Write out each record below, word for word.

(Dataset entries)
:::

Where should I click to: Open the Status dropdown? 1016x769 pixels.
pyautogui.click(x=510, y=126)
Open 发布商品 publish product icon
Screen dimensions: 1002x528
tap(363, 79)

:::

_Task output_.
Where should I click to: Open the Status dropdown? 1016x769 pixels.
pyautogui.click(x=510, y=126)
Open 发布商品 publish product icon
Screen dimensions: 1002x528
tap(363, 79)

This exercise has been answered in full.